Eine parlamentarische Initiative aus einer Ständeratskommission mit dem Titel «Systemwechsel bei der Wohneigentumsbesteuerung», welche die Abschaffung der Besteuerung des Eigenmietwertes vorschlägt, schien zunächst auf breite Unterstützung zählen zu können. Gegen einen solchen Systemwechsel ausgesprochen hat sich sodann aber die Konferenz der kantonalen Finanzdirektoren. Nun schwappt die im Bundesparlament hängige Vorlage über auf Diskussionen unter Kandidierenden für die Nationalratswahlen im Oktober 2019.

von Rémy Wyssmann, Kantonsrat, Gemeinderat und Nationalratskandidat

So hat beispielsweise Diana Stärkle aus Egerkingen mit ihrem äusserst begrüssenswerten Gedankenanstoss eine rege Diskussion ausgelöst. Im Wesentlichen spricht sie sich für eine stufenweise Herabsetzung der Besteuerung abhängig von der Besitzes-Dauer des Wohneigentums und/oder des Alters des Wohneigentümers aus, so dass auf eine Abschaffung der Eigenmietwertbesteuerung verzichtet werden könne.

Anders als meine Parteikollegin, plädiere ich aber klar für die Abschaffung des Eigenmietwertes, wobei konsequenterweise auch die nicht erwerbsrelevanten Abzugsmöglichkeiten abgeschafft werden müssten. Als Eigentümer einer Geschäfts- sowie einer Wohnliegenschaft und damit Hauseigentümer und KMU, interessiert mich die Thematik natürlich sowieso und ich verfolge den diesbezüglichen politischen Prozess sorgfältig.

Das Steuerrecht ist heute bereits sehr kompliziert. Die von meiner Kollegin vorgeschlagenen Lösungsansätze würden alles noch komplizierter machen. Hingegen würde die von mir bevorzugte Lösung zu einer wesentlichen Vereinfachung des Steuersystems führen, wodurch neben den Bürgerinnen und Bürgern auch die Steuerverwaltung entlastet würde. Einfacher ist besser! Damit würden auch falsche Anreizmechanismen hinsichtlich der Verschuldung beseitigt werden. Im internationalen Vergleich ist die Verschuldung privater Haushalte in der Schweiz nämlich hoch.

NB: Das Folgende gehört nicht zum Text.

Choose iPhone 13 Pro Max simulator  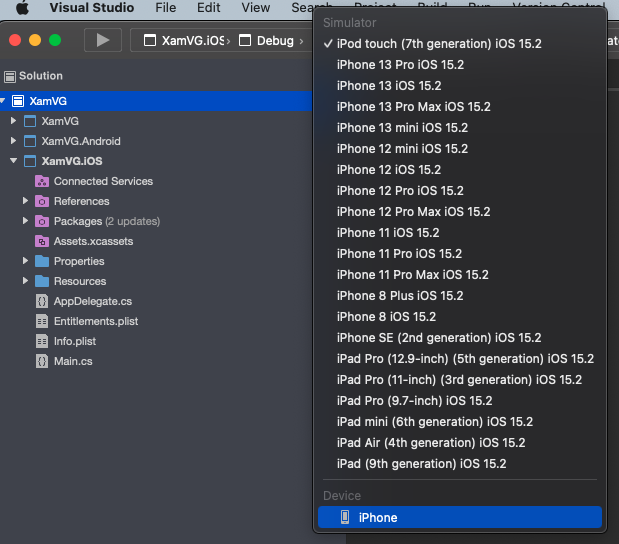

Hauseigentümer aber, welche ihr Leben lang hart gearbeitet und die Hypothekarschulden abbezahlt haben, sollen im Alter nicht länger durch eine hohe Eigenmietwertbesteuerung ohne grosse Abzugsmöglichkeiten belastet sein. Wer arbeitet und spart, soll nicht mehr weiter bestraft werden! Dafür werde ich mich auch weiterhin hartnäckig einsetzen; auch im Nationalrat.